In the Matter of the Arbitration of a Dispute Between

JUNEAU COUNTY

and

AMERICAN FEDERATION OF STATE, COUNTY

AND MUNICIPAL EMPLOYEES, LOCAL 1312, AFL-CIO

Case 125

No. 56300

MA-10231

(Grievance of Jerome Wilke)

Appearances:

Mr. Mark Hazelbaker, Attorney at Law, 721 Lois Drive, Sun Prairie, Wisconsin 53590, appeared on behalf of the County.
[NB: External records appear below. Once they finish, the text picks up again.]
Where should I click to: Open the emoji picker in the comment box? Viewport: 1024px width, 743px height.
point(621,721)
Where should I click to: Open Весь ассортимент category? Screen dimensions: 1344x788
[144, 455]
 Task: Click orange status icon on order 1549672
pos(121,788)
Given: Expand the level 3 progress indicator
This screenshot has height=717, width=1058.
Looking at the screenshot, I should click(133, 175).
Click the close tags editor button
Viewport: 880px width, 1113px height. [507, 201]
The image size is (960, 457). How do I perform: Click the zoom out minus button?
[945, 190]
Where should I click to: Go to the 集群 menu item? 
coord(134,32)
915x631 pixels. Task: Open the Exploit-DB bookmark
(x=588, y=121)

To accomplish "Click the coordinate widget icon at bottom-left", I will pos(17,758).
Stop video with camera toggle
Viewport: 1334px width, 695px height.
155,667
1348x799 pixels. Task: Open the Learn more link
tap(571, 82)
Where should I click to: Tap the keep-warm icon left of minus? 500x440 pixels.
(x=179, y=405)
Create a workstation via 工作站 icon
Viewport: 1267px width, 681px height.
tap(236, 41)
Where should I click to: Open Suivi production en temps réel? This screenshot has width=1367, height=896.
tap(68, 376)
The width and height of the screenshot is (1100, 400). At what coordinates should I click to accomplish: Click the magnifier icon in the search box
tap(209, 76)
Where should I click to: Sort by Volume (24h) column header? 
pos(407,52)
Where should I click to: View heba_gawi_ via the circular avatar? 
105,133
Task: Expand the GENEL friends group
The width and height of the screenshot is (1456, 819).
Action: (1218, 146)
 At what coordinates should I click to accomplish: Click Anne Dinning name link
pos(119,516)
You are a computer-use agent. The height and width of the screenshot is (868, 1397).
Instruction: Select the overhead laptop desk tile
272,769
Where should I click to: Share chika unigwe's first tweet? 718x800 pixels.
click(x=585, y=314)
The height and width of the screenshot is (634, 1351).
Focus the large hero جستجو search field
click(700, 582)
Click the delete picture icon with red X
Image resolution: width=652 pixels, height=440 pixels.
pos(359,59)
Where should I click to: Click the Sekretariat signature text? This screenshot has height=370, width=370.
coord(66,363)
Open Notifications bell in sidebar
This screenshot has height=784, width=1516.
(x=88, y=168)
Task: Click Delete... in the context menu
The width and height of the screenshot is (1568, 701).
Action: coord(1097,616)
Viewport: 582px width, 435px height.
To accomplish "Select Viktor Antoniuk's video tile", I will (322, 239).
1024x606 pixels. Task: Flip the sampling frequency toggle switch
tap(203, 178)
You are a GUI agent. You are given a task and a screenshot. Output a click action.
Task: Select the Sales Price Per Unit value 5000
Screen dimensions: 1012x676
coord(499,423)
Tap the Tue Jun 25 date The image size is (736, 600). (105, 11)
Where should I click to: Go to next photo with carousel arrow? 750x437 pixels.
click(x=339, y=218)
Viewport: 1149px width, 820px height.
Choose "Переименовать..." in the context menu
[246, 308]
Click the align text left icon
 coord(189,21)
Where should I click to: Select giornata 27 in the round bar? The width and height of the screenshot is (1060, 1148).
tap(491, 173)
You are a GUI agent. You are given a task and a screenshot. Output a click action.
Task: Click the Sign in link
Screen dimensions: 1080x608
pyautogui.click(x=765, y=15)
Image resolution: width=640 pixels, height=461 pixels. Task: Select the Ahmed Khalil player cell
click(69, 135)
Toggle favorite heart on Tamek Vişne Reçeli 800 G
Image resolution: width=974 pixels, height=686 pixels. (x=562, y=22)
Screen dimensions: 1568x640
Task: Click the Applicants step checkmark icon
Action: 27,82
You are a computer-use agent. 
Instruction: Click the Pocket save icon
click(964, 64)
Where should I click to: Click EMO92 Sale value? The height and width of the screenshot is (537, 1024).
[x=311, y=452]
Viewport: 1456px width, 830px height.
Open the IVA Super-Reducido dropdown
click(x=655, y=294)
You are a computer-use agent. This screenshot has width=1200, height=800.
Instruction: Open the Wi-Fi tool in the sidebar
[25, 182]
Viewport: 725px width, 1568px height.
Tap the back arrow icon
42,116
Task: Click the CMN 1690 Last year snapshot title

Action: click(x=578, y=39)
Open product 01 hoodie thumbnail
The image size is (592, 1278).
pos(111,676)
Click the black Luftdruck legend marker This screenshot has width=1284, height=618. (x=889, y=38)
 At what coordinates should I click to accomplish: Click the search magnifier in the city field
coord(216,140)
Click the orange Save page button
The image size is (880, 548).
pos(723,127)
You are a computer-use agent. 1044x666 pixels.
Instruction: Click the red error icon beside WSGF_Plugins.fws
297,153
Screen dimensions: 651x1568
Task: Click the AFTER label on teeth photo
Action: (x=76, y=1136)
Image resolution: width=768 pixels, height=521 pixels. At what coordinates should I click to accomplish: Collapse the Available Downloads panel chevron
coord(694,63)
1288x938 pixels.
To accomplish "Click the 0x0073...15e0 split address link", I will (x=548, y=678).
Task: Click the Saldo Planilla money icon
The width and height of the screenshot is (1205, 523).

Mr. David White, Staff Representative, Wisconsin Council 40, AFSCME, AFL-CIO, 8033 Excelsior Drive, Suite B , Madison, Wisconsin 53717-1903, appeared on behalf of the Union.

ARBITRATION AWARD

On March 24, 1998, Juneau County and Wisconsin Council 40, AFSCME, AFL-CIO, jointly requested that the Wisconsin Employment Relations Commission appoint William C. Houlihan, a member of its staff, to hear and decide a grievance pending between the parties. Hearing on the matter was conducted on July 16, 1998, in Mauston, Wisconsin. A transcript of the proceedings was made and distributed by July 22, 1998. Post-hearing briefs were submitted, the last of which was received and exchanged by January 4, 2000.

This Award addresses a dispute over the seniority date of Jerome Wilke.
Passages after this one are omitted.